(Records of locating words and elements)
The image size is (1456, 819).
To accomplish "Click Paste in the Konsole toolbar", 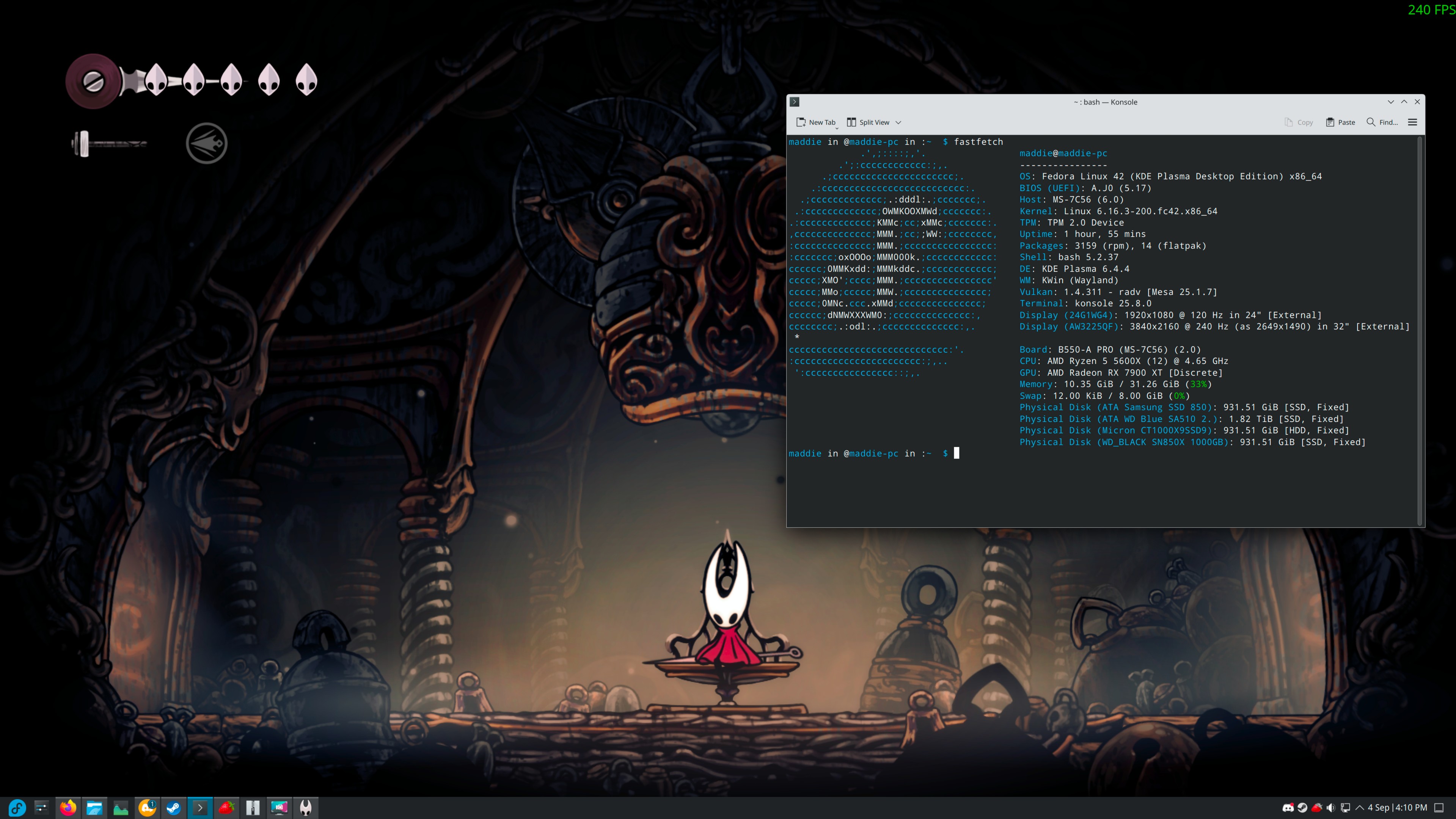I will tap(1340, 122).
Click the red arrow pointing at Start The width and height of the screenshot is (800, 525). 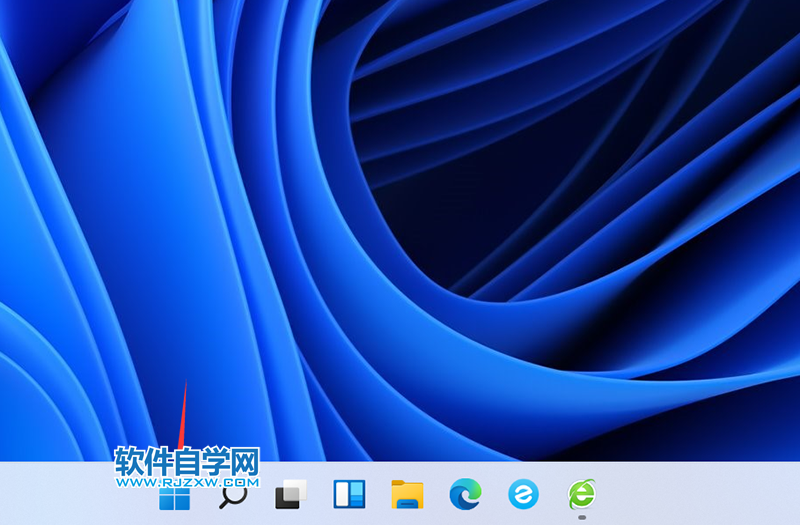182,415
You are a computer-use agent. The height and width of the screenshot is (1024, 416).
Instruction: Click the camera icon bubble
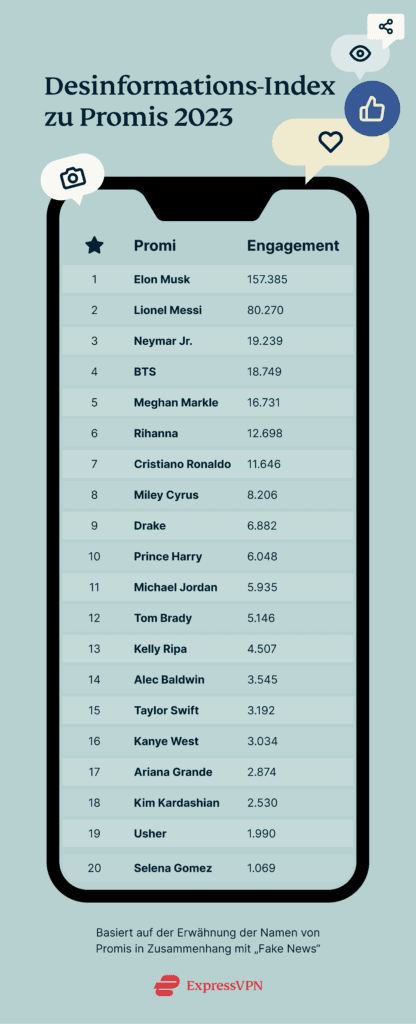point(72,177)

--

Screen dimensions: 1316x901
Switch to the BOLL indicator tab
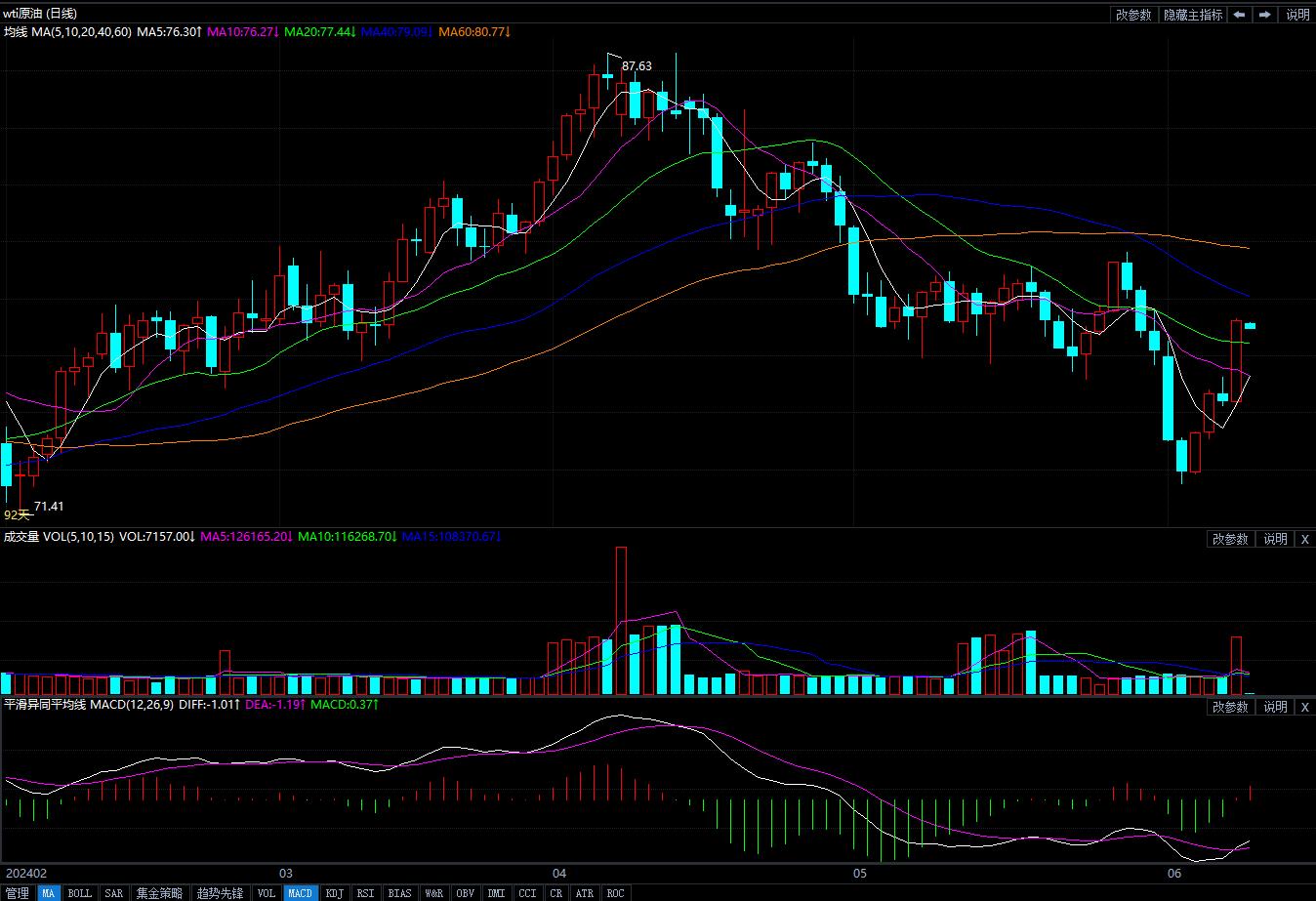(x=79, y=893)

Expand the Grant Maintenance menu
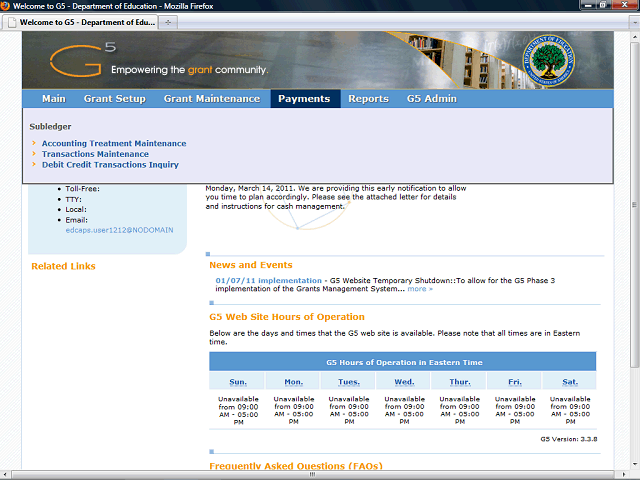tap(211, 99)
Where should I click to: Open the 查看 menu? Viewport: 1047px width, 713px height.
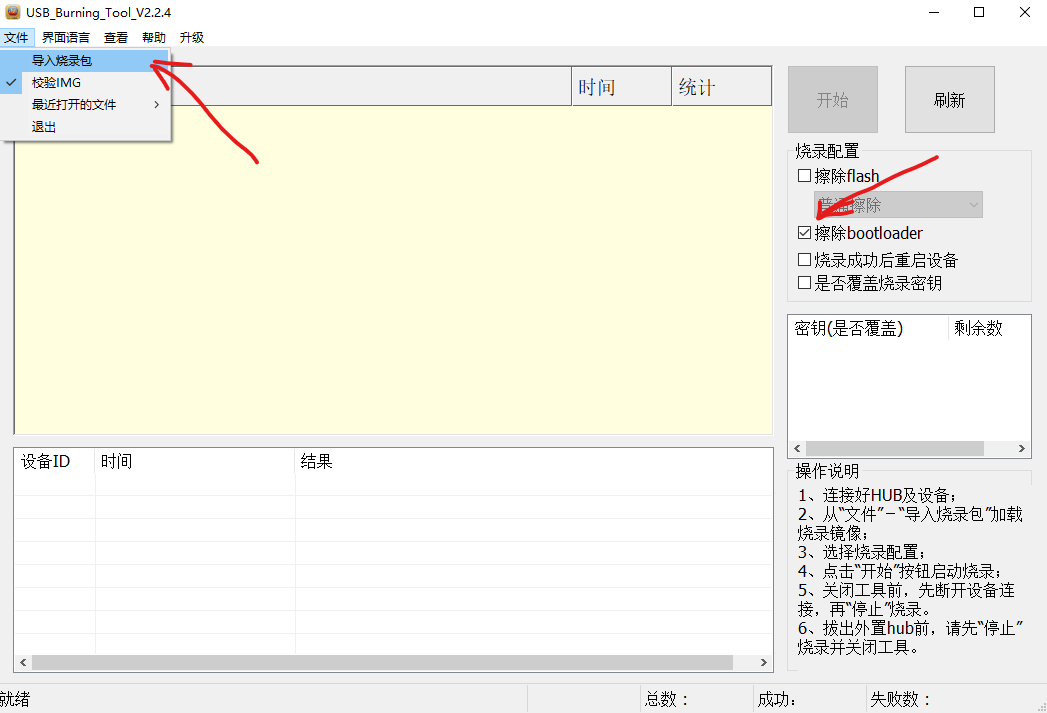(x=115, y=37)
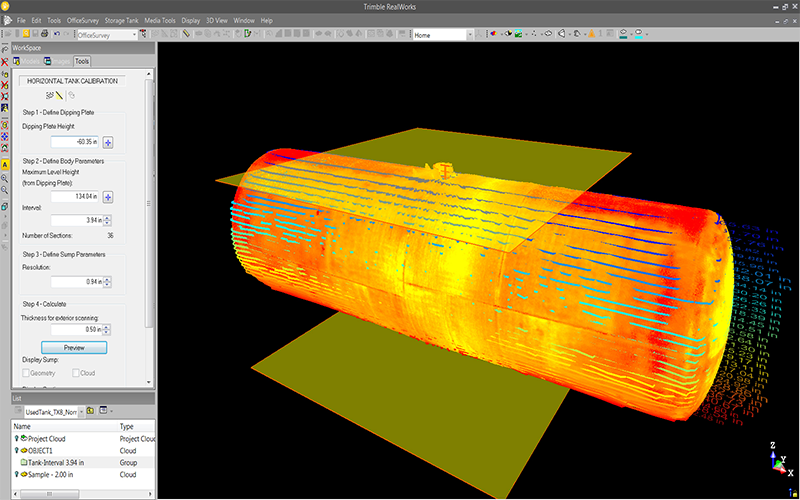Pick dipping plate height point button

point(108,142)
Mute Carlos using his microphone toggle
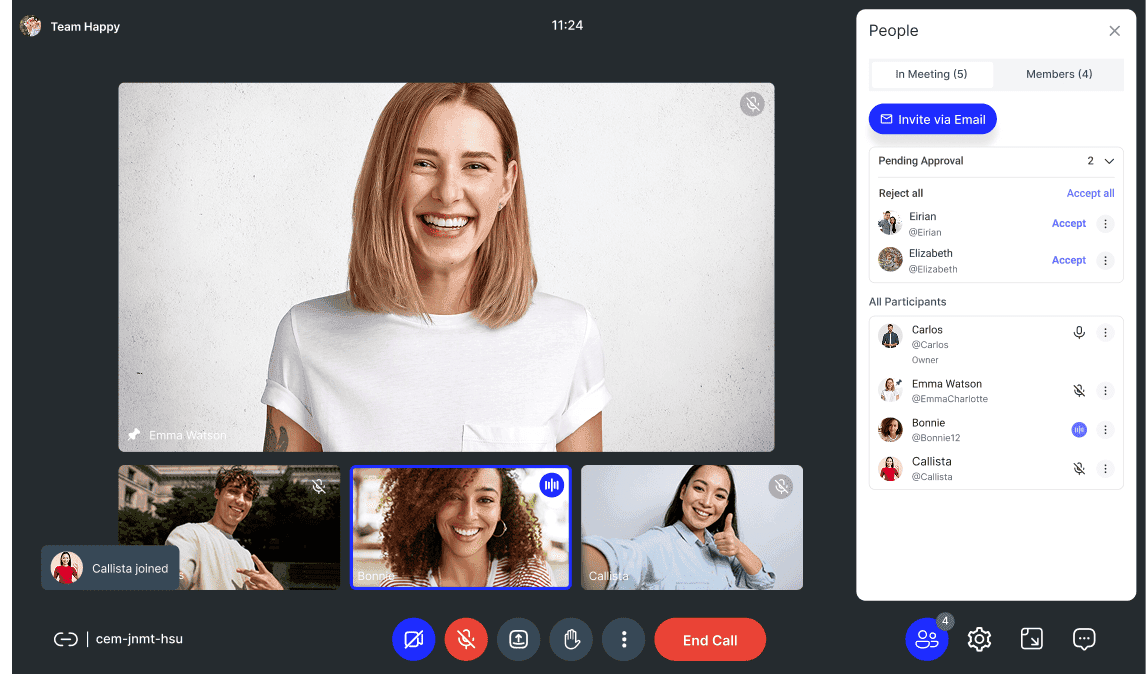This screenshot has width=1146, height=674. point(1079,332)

Problem statement> Copy out the lines running from the one containing "Expand the Grant Maintenance menu" down through the one containing "This screenshot has", with both end lines included. Leave the pictures out of your copy.

Full output>
Expand the Grant Maintenance menu
tap(211, 99)
Where should I click to: Open the 查看 menu? Viewport: 1047px width, 713px height.
(x=115, y=37)
Pick dipping plate height point button

point(108,142)
Mute Carlos using his microphone toggle
This screenshot has width=1146, height=674. point(1079,332)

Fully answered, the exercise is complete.